Comecei a ler este livro com o pé direito, afinal, finalmente eu estava tendo acesso à obra de um dos escritores mais renomados de ficção-científica, Robert A. Heinlein. Porém, quase no final do livro, "Um Estranho numa Terra Estranha" não me cativou, e nesta resenha explico os motivos.
Heinlein ficou conhecido como o primeiro autor do gênero que fazia questão de levar a sério as premissas tecnológicas e científicas das obras, pois seriam estes aspectos que distanciariam o scifi da fantasia, deixando mais nítido os limites de uma e de outra literatura. Assim, ele criou o que hoje nomeamos como hard scifi, o que expliquei um pouco neste post: Os 13+ Tipos de Ficção Científica.

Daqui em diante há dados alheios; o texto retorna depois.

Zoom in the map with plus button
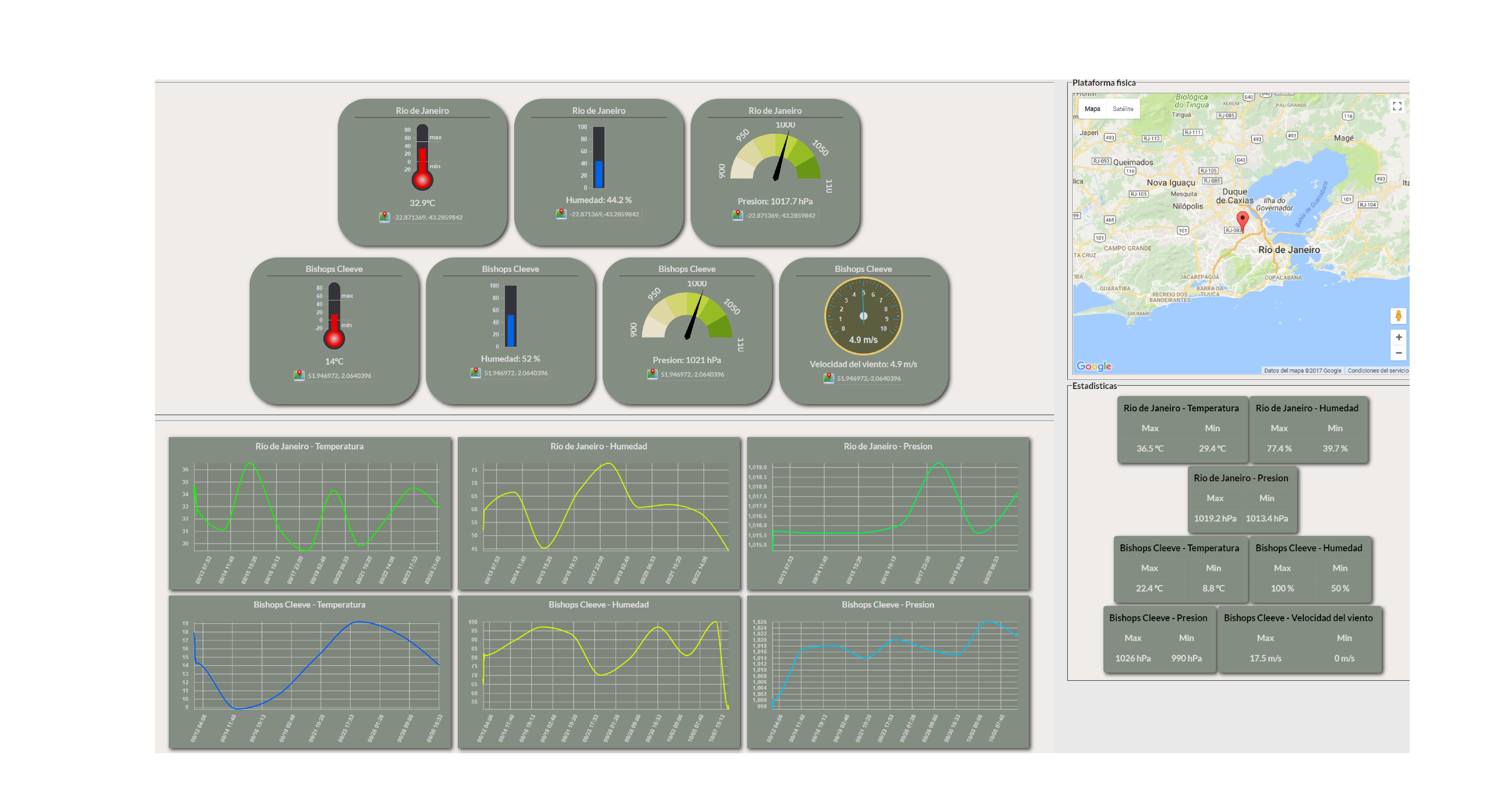The width and height of the screenshot is (1512, 812). [1398, 337]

Publicado em 1961, "Um Estranho numa Terra Estranha" conta a estória de Valentine Michael Smith (Mike Smith), um marciano. Vinte e cinco antes, uma tripulação 100% humana foi à Marte, depois de uma hipotética Terceira Guerra Mundial, colonizar o planeta. A tripulação perdeu contato com a Terra e, depois, descobriu-se que os humanos se miscigenaram aos marcianos, de onde nasceu Mike. Ele é designado por Marte a retornar à Terra e acompanhar a evolução da Humanidade.

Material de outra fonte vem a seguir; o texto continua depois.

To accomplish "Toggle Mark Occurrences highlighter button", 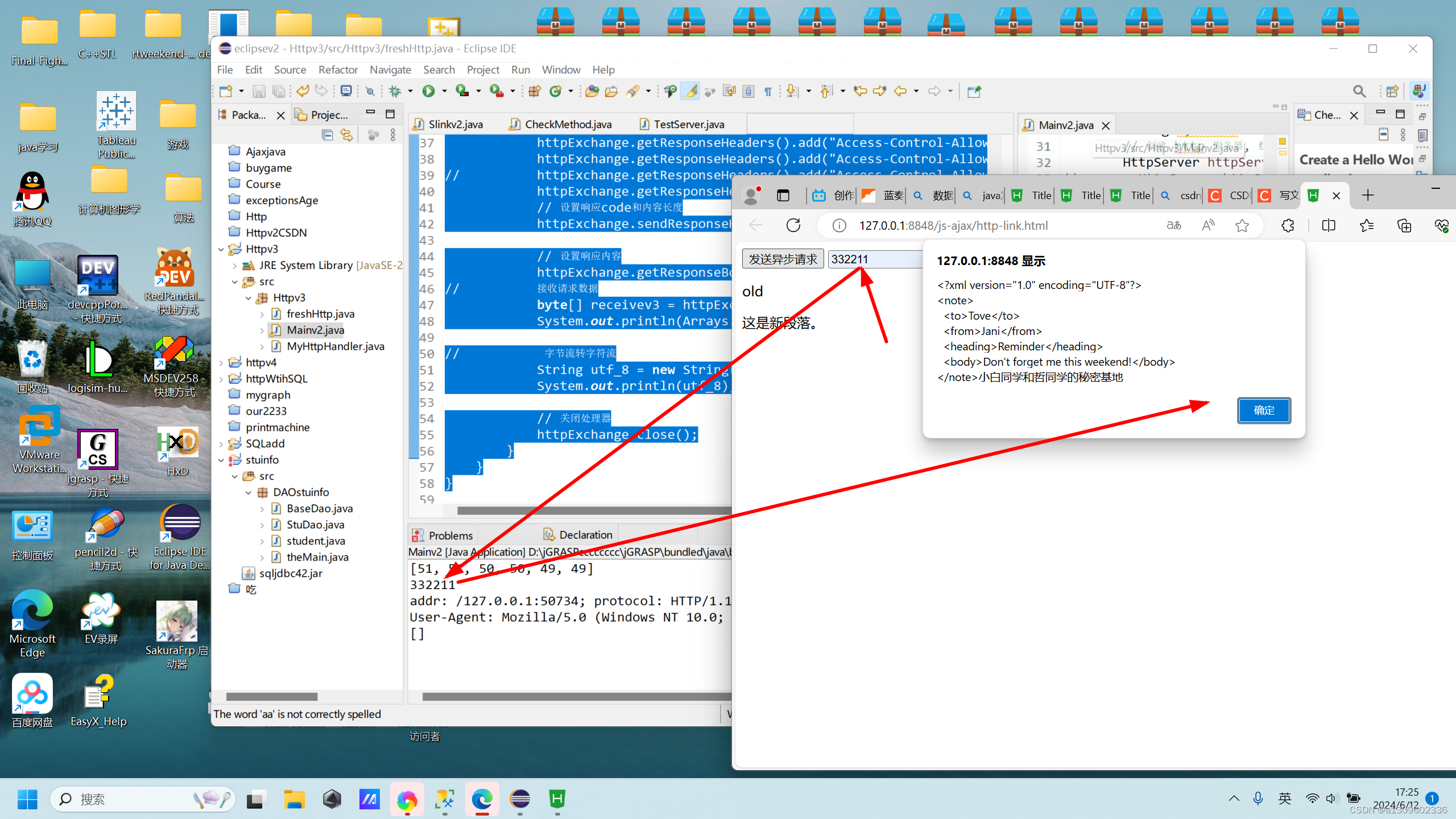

Como Mike não está acostumado às condições da Terra, ele está confinado no Hospital Bethesda. Ele nunca viu uma mulher humana e, por isso, é assistido apenas por funcionários do sexo masculino. Vendo essa restrição como um desafio, a enfermeira Gillian Boardman ilude os guardas e entra para ver Mike. Ao compartilhar um copo de água com ele, ela inadvertidamente se torna sua primeira "irmã da água", considerada uma profunda relação pelos marcianos.

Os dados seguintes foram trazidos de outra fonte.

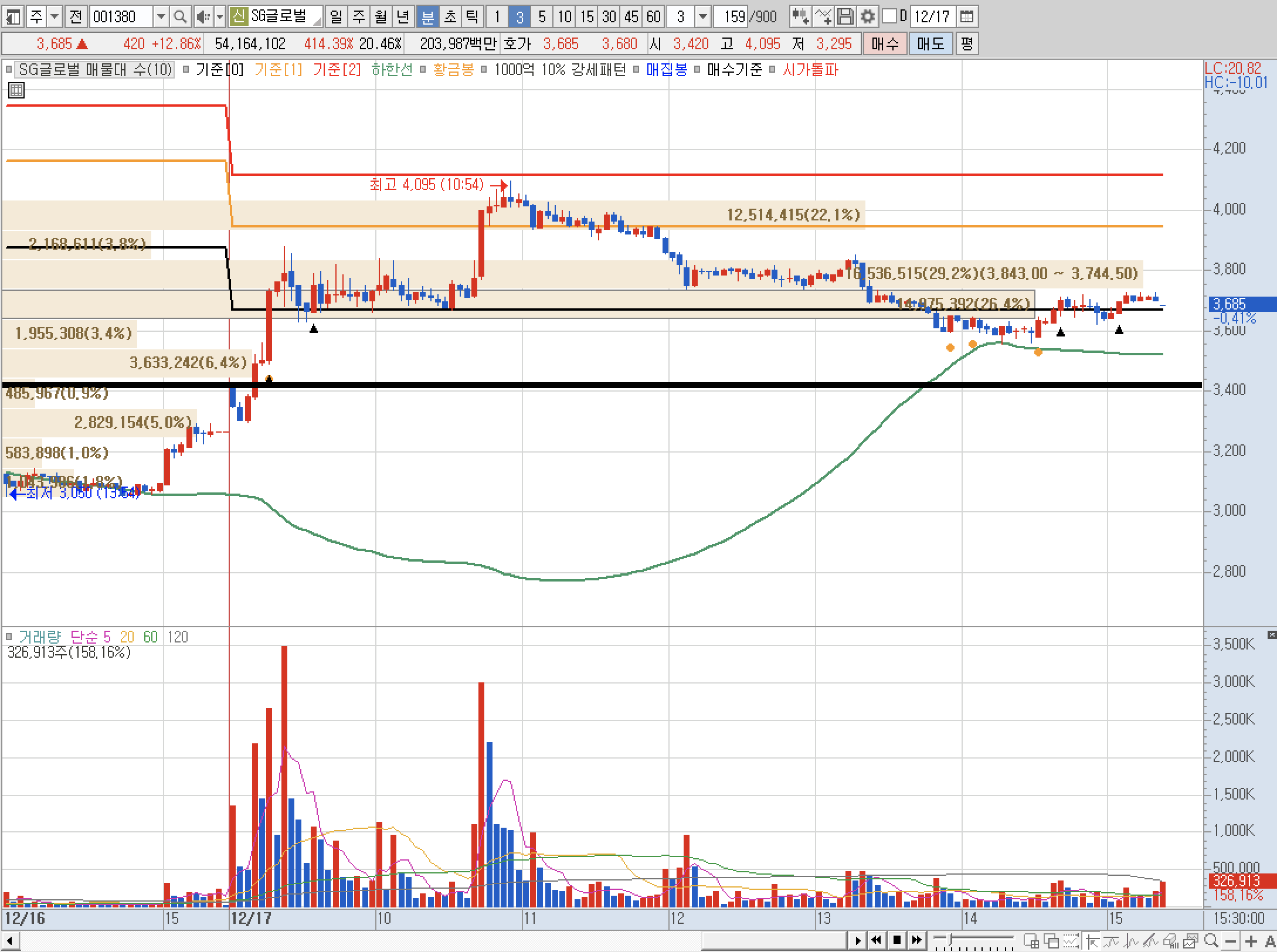Expand the speaker sound options dropdown
Screen dimensions: 1277x952
220,16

Aqui foi uma sacada muito interessante de Heinlein. Como Marte não tem água, Mike fica fascinado pela quantidade de água que existe em nosso planeta. Tomar banho, para ele, por exemplo, é o mais sagrado dos rituais, e ele fica ainda mais perplexo quando vê que aqui existem coisas como lagos artificiais e piscinas.
Mike também é extremamente ingênuo e não consegue compreender uma série de abstrações humanas: mentiras, ironia/sarcasmo, dinheiro, política/leis, religião, casamento, sexo, entre outras.
Mike apresenta "superpoderes": ele pode se comunicar através da mente e também fazer coisas e pessoas desaparecerem. Porém, ele só utiliza estes superpoderes quando identifica o Mal, conceito este que tem conotações e justificativas específicas entre os marcianos.
Heilein também inventou uma palavra para este romance, o verbo grocar, que significa "simpatizar ou se comunicar com simpatia (com); também, experimentar prazer". Mike tenta grocar os costumes dos humanos, e os humanos tentam grocar os costumes marcianos, fazendo a leitura de algumas partes do livro serem muito interessantes.
Rapidamenrte, Mike se torna uma celebridade na Terra, com a ajuda de Jubal Harshaw e Ben Caxton, que tentam protegê-lo dos interesseiros, políticos e marqueteiros. Gillian se torna sua maior companheira e ela e Mike decidem viajar pelo mundo, como figuras anônimas, utilizando os superpoderes de Mike para participarem de espetáculos circenses. Esta vivência nômade faz com que Mike groque as experiências humanas, principalmente incluindo o sexo. A partir daí, do sexo, Mike funda uma Igreja e uma nova religião, que ganha a inimizade dos fosteritas, a religião predominante no mundo.
Eu estava entretida na leitura até que me deparei com dois trechos que, na minha opinião, são inaceitáveis de se ler. No primeiro, Heinlein descreve a homossexualidade como algo "nojento e condenável). No segundo, Heinlein propõe que "nove entre dez casos de estupro, a culpa é da mulher". Depois de ler essas afirmações absurdas, abandonei o livro, faltando apenas algumas páginas para o fim. (Depois li na Wikipedia o final do livro, por curiosidade).
Não é a primeira vez que me deparo com aclamados escritores de scifi escrevendo coisas preconceituosas e ridículas como estas, infelizmente. E, pior ainda, é que sempre recebo comentários (de homens) justificando estas afirmações das mais variadas formas, principalmente apelando para a época em que estes escritores viviam, quando não se falava em diversidade.
Para mim, respeitar o próximo não tem a ver com a época em que se vive, e sim, tem a ver com o ser humano que se é. E se Heinlein não respeita os homossexuais e as mulheres, ele não terá espaço na minha estante nunca mais.
E, por isso, não recomendo a leitura dele.